O mercado financeiro reagiu com negativa ao primeiro carro 100% elétrico da Ferrari. As ações da montadora italiana caíram 8,37% na bolsa de Milão na terça-feira (26), logo após a apresentação do Luce, o veículo que marca a entrada histórica da marca no segmento de elétricos. A queda nas ações também foi registrada nos Estados Unidos, onde o título perdeu cerca de 6% em uma única sessão.
Os investidores demonstraram nervosismo com o que consideram uma possível descaracterização da identidade da Ferrari, marca conhecida por motores a combustão e emoção dos carros esportivos. A perda de valor de mercado ultrapassou 13 bilhões de euros em poucas horas após o anúncio do novo modelo. O preço das ações caiu de 310 euros para 284,05 euros, o que representa uma queda de mais de 25 euros por título.

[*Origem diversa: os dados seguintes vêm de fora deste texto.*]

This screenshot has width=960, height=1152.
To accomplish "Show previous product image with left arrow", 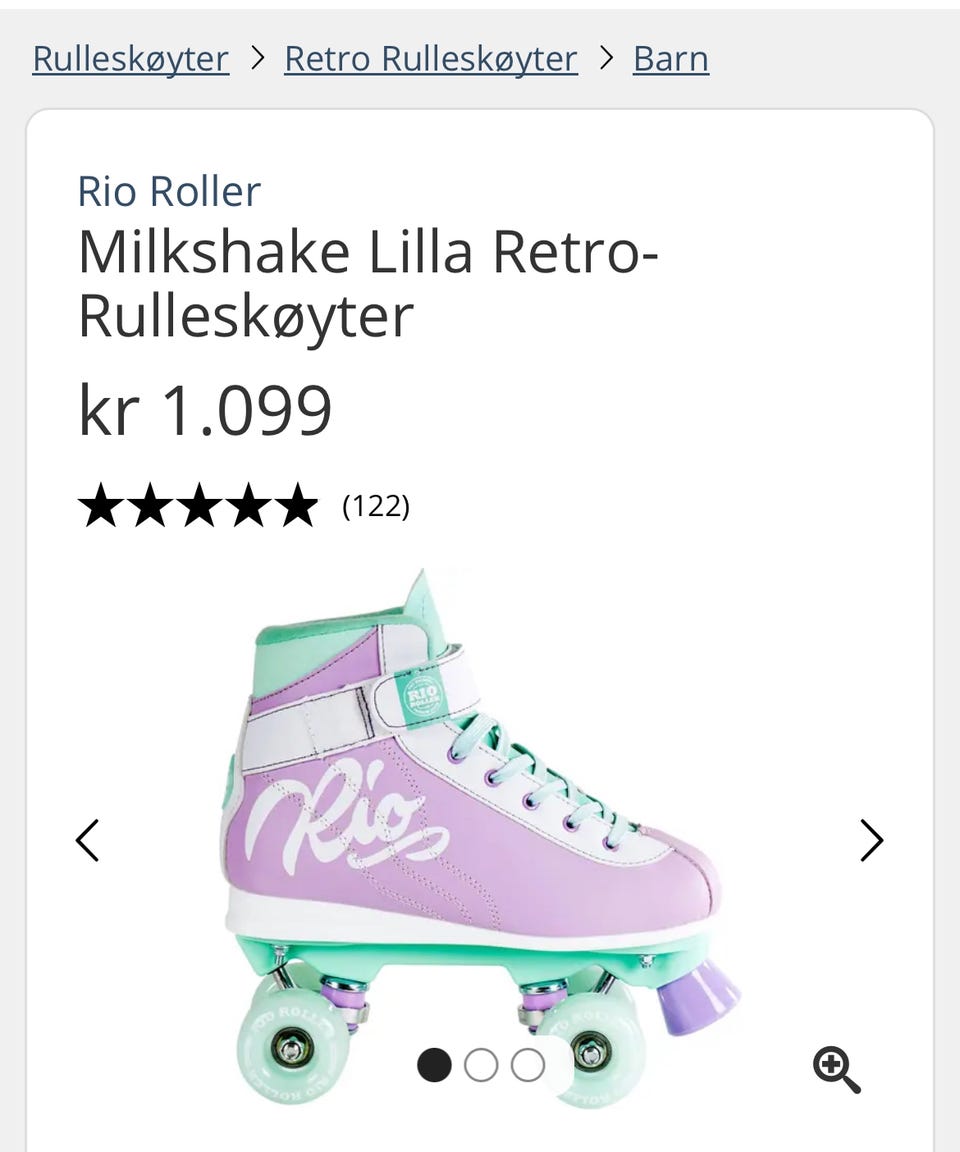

O Luce é o primeiro elétrico da Ferrari e traz especificações impressionantes para um veículo da categoria. O carro possui 1.050 cv de potência, acelera de 0 a 100 km/h em 2,5 segundos e tem autonomia superior a 530 km no ciclo WLTP. O design foi assinado por Jony Ive, ex-chefe de design da Apple, e o modelo é um SUV de quatro portas e cinco lugares. O preço de lançamento é de 550 mil euros, equivalente a cerca de 3,5 milhões de reais, e as entregas estão previstas para começar no quarto trimestre de 2026.
A queda nas ações foi agravada por declarações de Luca di Montezemolo, ex-presidente da Ferrari entre 1991 e 2014. Em evento na Itália, Montezemolo afirmou que a marca estaria correndo o risco de destruir um mito ao entrar na era elétrica. O executivo que liderou os tempos áureos da Ferrari na Fórmula 1 com Michael Schumacher disse que preferia não aprofundar o assunto para não piorar a situação.
Apesar da reação negativa do mercado, a Ferrari continua extremamente lucrativa e mantém margens elevadas. A marca possui uma das clientelas mais fiéis do mundo e o CEO da Ferrari afirmou que o novo elétrico manterá a emoção característica dos carros da montadora italiana.